====== ENTRIES SUPPLIED ======

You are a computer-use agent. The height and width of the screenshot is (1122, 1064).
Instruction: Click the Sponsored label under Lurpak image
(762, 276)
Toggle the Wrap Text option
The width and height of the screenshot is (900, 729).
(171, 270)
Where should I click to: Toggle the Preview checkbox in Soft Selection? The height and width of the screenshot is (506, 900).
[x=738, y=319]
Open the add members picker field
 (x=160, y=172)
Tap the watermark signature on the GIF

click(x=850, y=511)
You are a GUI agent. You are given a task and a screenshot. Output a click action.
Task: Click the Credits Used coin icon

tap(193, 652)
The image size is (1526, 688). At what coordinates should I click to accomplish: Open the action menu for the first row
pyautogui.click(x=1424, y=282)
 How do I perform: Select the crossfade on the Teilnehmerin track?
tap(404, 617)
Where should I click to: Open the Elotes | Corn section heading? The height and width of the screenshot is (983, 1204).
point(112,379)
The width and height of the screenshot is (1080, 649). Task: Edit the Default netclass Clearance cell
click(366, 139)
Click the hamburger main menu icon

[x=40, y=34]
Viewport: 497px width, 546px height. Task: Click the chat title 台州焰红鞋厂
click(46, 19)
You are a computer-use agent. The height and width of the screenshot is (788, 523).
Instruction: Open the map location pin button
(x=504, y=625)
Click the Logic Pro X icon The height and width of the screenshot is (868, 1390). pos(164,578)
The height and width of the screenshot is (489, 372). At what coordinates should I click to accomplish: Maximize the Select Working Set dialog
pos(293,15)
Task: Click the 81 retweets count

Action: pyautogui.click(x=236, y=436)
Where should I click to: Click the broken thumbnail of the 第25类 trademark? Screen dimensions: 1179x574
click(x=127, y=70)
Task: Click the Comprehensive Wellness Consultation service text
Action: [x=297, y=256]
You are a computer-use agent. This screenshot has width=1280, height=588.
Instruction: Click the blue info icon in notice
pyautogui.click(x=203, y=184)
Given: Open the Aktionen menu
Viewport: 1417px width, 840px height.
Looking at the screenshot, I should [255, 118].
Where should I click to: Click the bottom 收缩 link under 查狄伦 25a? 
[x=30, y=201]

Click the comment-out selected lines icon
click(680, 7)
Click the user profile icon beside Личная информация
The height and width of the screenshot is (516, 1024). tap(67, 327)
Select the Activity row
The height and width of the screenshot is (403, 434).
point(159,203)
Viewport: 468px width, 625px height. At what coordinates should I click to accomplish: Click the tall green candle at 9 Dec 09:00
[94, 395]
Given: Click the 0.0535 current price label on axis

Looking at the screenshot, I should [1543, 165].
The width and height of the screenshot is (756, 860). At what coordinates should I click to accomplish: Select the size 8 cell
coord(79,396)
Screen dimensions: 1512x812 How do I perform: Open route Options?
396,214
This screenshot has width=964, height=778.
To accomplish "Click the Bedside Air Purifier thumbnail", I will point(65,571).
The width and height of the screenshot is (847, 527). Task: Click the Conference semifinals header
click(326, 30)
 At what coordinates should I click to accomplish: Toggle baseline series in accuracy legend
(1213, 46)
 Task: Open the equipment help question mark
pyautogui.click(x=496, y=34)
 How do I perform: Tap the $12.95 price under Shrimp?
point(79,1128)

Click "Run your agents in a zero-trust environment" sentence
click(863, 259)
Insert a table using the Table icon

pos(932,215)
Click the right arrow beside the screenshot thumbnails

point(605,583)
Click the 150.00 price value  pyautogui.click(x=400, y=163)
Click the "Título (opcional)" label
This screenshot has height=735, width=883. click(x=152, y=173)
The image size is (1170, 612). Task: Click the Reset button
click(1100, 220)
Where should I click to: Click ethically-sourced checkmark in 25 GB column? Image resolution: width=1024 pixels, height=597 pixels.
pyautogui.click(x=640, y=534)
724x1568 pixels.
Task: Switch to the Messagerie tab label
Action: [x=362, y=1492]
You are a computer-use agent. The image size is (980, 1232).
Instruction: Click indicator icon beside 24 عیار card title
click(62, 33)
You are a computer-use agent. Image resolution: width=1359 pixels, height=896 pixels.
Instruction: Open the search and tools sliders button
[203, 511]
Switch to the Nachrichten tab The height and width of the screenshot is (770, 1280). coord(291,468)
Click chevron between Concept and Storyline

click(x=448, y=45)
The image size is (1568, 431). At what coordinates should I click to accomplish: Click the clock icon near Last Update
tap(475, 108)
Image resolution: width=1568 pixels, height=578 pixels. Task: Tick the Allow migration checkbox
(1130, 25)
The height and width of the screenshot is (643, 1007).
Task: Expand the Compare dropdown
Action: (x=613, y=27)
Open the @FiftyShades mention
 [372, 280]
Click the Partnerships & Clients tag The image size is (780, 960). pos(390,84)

======

» AIM OF THE TASK
Repeat the data. Keep every word the same.

» EXERCISE RESULT
You are a computer-use agent. The height and width of the screenshot is (1122, 1064).
Instruction: Click the Sponsored label under Lurpak image
(762, 276)
Toggle the Wrap Text option
The width and height of the screenshot is (900, 729).
(171, 270)
Where should I click to: Toggle the Preview checkbox in Soft Selection? The height and width of the screenshot is (506, 900).
[x=738, y=319]
Open the add members picker field
 (x=160, y=172)
Tap the watermark signature on the GIF

click(x=850, y=511)
You are a GUI agent. You are given a task and a screenshot. Output a click action.
Task: Click the Credits Used coin icon

tap(193, 652)
The image size is (1526, 688). At what coordinates should I click to accomplish: Open the action menu for the first row
pyautogui.click(x=1424, y=282)
 How do I perform: Select the crossfade on the Teilnehmerin track?
tap(404, 617)
Where should I click to: Open the Elotes | Corn section heading? The height and width of the screenshot is (983, 1204).
point(112,379)
The width and height of the screenshot is (1080, 649). Task: Edit the Default netclass Clearance cell
click(366, 139)
Click the hamburger main menu icon

[x=40, y=34]
Viewport: 497px width, 546px height. Task: Click the chat title 台州焰红鞋厂
click(46, 19)
You are a computer-use agent. The height and width of the screenshot is (788, 523).
Instruction: Open the map location pin button
(x=504, y=625)
Click the Logic Pro X icon The height and width of the screenshot is (868, 1390). pos(164,578)
The height and width of the screenshot is (489, 372). At what coordinates should I click to accomplish: Maximize the Select Working Set dialog
pos(293,15)
Task: Click the 81 retweets count

Action: pyautogui.click(x=236, y=436)
Where should I click to: Click the broken thumbnail of the 第25类 trademark? Screen dimensions: 1179x574
click(x=127, y=70)
Task: Click the Comprehensive Wellness Consultation service text
Action: [x=297, y=256]
You are a computer-use agent. This screenshot has width=1280, height=588.
Instruction: Click the blue info icon in notice
pyautogui.click(x=203, y=184)
Given: Open the Aktionen menu
Viewport: 1417px width, 840px height.
Looking at the screenshot, I should [255, 118].
Where should I click to: Click the bottom 收缩 link under 查狄伦 25a? 
[x=30, y=201]

Click the comment-out selected lines icon
click(680, 7)
Click the user profile icon beside Личная информация
The height and width of the screenshot is (516, 1024). tap(67, 327)
Select the Activity row
The height and width of the screenshot is (403, 434).
point(159,203)
Viewport: 468px width, 625px height. At what coordinates should I click to accomplish: Click the tall green candle at 9 Dec 09:00
[94, 395]
Given: Click the 0.0535 current price label on axis

Looking at the screenshot, I should [1543, 165].
The width and height of the screenshot is (756, 860). At what coordinates should I click to accomplish: Select the size 8 cell
coord(79,396)
Screen dimensions: 1512x812 How do I perform: Open route Options?
396,214
This screenshot has width=964, height=778.
To accomplish "Click the Bedside Air Purifier thumbnail", I will point(65,571).
The width and height of the screenshot is (847, 527). Task: Click the Conference semifinals header
click(326, 30)
 At what coordinates should I click to accomplish: Toggle baseline series in accuracy legend
(1213, 46)
 Task: Open the equipment help question mark
pyautogui.click(x=496, y=34)
 How do I perform: Tap the $12.95 price under Shrimp?
point(79,1128)

Click "Run your agents in a zero-trust environment" sentence
click(863, 259)
Insert a table using the Table icon

pos(932,215)
Click the right arrow beside the screenshot thumbnails

point(605,583)
Click the 150.00 price value  pyautogui.click(x=400, y=163)
Click the "Título (opcional)" label
This screenshot has height=735, width=883. click(x=152, y=173)
The image size is (1170, 612). Task: Click the Reset button
click(1100, 220)
Where should I click to: Click ethically-sourced checkmark in 25 GB column? Image resolution: width=1024 pixels, height=597 pixels.
pyautogui.click(x=640, y=534)
724x1568 pixels.
Task: Switch to the Messagerie tab label
Action: [x=362, y=1492]
You are a computer-use agent. The image size is (980, 1232).
Instruction: Click indicator icon beside 24 عیار card title
click(62, 33)
You are a computer-use agent. Image resolution: width=1359 pixels, height=896 pixels.
Instruction: Open the search and tools sliders button
[203, 511]
Switch to the Nachrichten tab The height and width of the screenshot is (770, 1280). coord(291,468)
Click chevron between Concept and Storyline

click(x=448, y=45)
The image size is (1568, 431). At what coordinates should I click to accomplish: Click the clock icon near Last Update
tap(475, 108)
Image resolution: width=1568 pixels, height=578 pixels. Task: Tick the Allow migration checkbox
(1130, 25)
The height and width of the screenshot is (643, 1007).
Task: Expand the Compare dropdown
Action: (x=613, y=27)
Open the @FiftyShades mention
 [372, 280]
Click the Partnerships & Clients tag The image size is (780, 960). pos(390,84)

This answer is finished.